··· SUPPLIED MATERIAL ···
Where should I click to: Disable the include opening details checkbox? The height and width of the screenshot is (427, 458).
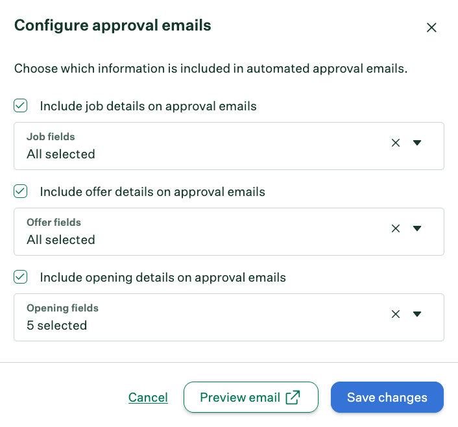click(x=21, y=277)
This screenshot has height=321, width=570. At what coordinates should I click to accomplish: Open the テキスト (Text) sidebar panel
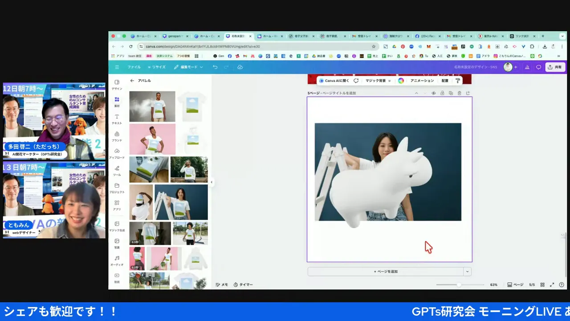click(117, 119)
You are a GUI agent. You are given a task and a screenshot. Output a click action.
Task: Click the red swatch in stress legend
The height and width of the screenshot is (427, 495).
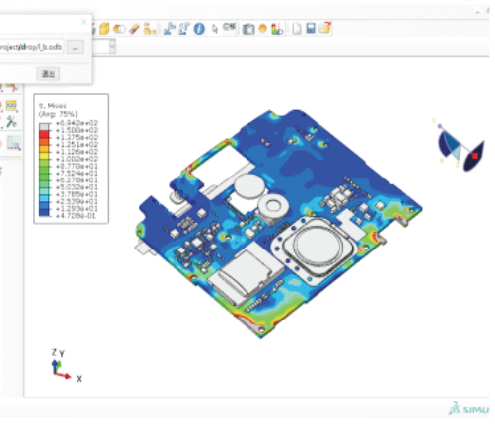pos(44,134)
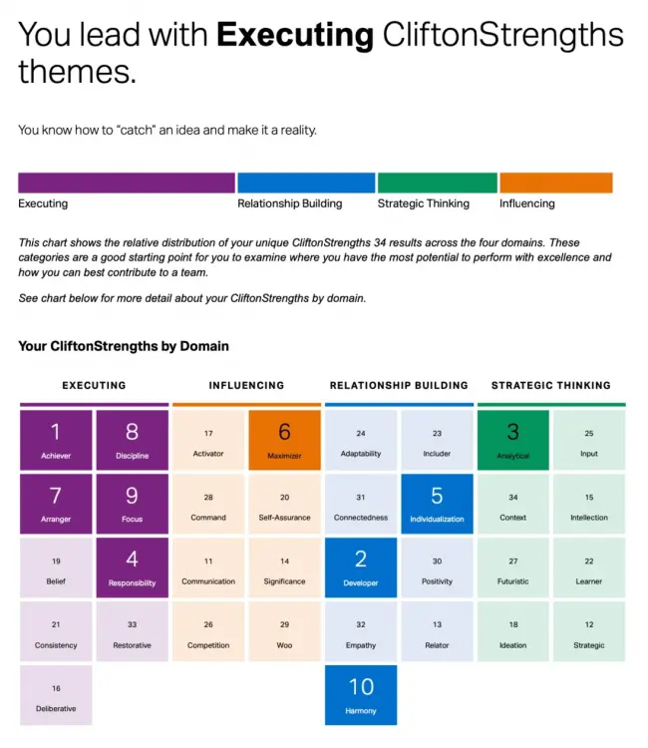
Task: Select the Woo tile ranked 29
Action: (x=285, y=631)
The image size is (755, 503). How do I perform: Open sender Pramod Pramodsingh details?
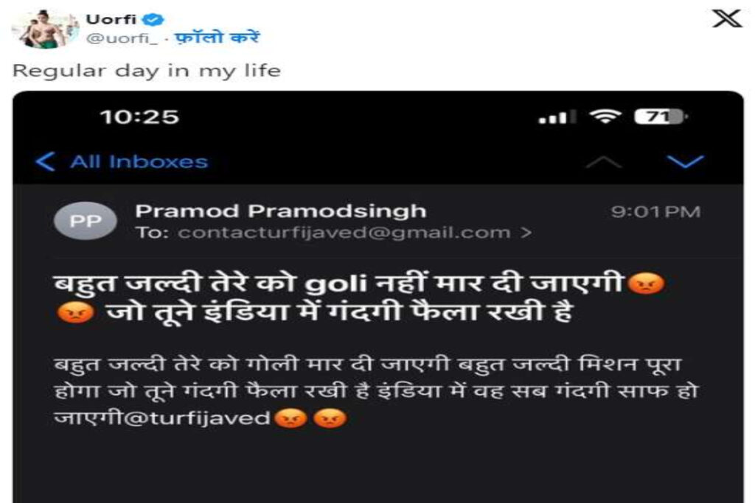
···
▸ GOAL OF THE EXERCISE: From the first line to the last, set down the records above exactly and skip the pictures.

▸ ANSWER TO THE PROBLEM:
Where should I click to: Disable the include opening details checkbox? The height and width of the screenshot is (427, 458).
click(x=21, y=277)
This screenshot has height=321, width=570. At what coordinates should I click to accomplish: Open the テキスト (Text) sidebar panel
click(117, 119)
You are a GUI agent. You are given a task and a screenshot. Output a click action.
Task: Click the red swatch in stress legend
The height and width of the screenshot is (427, 495).
pos(44,134)
Task: Select the Woo tile ranked 29
Action: (x=285, y=631)
The image size is (755, 503). How do I perform: Open sender Pramod Pramodsingh details?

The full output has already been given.